# Joining Very Small Wires



## ryanborg

Hi, I have a few questions about joining small wires together.

I want to know the best and safest method to join 

2 RJ11 cables (Telephone cables) As i am running a few to a central point and i need to join them together.

I also have a video door phone system that comes with its own connectors and short wire to connect to RJ45 cables.. i also need to know what is the safest way to join single RJ45 wires (pairs and non pairs) Are there any wore butts or special tape.. any recommendations are welcome.

Thanks in advance


----------



## Vegassparky

You can get RJ 11, or RJ 45 couplers if there are ends crimped on the cables already. 
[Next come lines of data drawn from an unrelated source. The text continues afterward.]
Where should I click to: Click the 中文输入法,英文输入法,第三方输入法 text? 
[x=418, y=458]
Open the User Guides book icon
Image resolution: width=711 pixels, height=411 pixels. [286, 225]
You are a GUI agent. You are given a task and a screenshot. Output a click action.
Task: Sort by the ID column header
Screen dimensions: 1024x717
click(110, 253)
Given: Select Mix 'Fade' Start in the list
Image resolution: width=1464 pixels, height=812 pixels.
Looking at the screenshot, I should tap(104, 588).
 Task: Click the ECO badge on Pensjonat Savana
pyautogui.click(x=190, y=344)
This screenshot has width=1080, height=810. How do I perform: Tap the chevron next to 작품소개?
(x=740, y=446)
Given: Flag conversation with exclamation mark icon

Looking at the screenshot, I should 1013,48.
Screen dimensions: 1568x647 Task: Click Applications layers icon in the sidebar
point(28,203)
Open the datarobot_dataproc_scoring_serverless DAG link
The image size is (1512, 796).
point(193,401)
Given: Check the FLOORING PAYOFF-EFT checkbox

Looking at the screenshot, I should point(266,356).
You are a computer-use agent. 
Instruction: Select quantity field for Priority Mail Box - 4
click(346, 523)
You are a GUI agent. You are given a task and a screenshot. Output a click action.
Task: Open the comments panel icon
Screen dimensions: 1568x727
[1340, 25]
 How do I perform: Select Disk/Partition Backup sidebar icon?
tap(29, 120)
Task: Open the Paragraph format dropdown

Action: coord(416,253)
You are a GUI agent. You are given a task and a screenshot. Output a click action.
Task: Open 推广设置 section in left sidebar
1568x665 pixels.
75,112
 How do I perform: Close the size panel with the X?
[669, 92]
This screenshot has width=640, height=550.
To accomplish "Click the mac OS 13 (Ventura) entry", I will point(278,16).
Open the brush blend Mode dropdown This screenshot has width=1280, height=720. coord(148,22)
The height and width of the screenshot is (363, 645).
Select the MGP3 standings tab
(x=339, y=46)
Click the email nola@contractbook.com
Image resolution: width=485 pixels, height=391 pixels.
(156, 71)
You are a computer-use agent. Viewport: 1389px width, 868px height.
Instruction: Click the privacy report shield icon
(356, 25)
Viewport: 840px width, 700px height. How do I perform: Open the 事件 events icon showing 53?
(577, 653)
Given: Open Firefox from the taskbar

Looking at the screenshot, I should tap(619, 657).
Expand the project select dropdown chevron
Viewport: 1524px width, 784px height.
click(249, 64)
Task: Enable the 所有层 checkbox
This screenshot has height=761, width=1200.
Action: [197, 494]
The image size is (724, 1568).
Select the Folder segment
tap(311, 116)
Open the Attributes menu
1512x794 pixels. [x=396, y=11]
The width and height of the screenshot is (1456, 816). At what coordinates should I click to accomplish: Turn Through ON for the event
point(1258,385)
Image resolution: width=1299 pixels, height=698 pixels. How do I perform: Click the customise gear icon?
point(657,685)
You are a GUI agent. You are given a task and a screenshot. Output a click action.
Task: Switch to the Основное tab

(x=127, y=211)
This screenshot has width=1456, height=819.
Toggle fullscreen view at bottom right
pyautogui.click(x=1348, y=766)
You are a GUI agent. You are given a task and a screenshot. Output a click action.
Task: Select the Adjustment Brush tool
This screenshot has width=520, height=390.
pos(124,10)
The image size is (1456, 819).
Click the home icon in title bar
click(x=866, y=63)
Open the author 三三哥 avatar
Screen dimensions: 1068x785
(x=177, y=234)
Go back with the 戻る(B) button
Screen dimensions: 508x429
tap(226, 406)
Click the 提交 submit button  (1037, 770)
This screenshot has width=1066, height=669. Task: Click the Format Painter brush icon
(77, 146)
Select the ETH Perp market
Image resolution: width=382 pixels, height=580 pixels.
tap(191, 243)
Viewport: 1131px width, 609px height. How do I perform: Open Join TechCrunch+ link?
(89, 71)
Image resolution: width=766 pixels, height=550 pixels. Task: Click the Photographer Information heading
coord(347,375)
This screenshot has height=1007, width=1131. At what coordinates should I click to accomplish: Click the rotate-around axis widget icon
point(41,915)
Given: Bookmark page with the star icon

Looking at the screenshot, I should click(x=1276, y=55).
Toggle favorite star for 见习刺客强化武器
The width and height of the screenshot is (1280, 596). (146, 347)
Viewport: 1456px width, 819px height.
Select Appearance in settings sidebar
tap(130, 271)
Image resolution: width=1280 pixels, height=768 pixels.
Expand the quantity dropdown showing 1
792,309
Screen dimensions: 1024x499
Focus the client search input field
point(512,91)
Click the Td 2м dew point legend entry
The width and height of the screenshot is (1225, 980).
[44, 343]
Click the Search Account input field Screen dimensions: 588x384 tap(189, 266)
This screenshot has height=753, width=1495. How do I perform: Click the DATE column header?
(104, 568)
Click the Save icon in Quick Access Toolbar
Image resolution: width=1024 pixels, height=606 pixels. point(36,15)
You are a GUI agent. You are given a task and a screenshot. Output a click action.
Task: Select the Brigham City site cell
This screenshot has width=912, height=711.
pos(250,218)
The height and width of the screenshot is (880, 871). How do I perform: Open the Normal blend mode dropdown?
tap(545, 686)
If you have open wires to connect, jellybeans are the way to go. You don't need to strip the individual wires to make the connections. Just insert the two to be joined, and squeeze it closed. These are typically used on CAT3-CAT6 cables, which have 24ga solid wires. When making these splices strip back as little of the cable jacket as necessary, and keep as much of the factory twist intact. The twists are what keep the crosstalk from the pairs, as it effectively makes each pair a different length through the length of the assembled run.


----------



## ryanborg

Ok thanks, I also want to know.. i have 5 telephone cables i need to connect to a single line. i have wires running from many rooms to a central spot and i need to connect them to a single phone line.. what is the best way to connect 5 single cables (each cable has 4 cores and i wan to connect all 4 cores from 5 cables to 4 cores singles)

The mentioned connectors will not allow more then 1-2 cores in them i guess any suggestions please.


----------



## Basementgeek

If these cables are just carrying telephone service, not internet etc, it is nothing fancy or hard. Just need good electrical connections is all.
You can just strip the wires back, twist them and use a small wire nut.

These connection should be done in a terminal box/ handy box with cover. I will say most home phones only use Red and green wires, for the phone.

BG


----------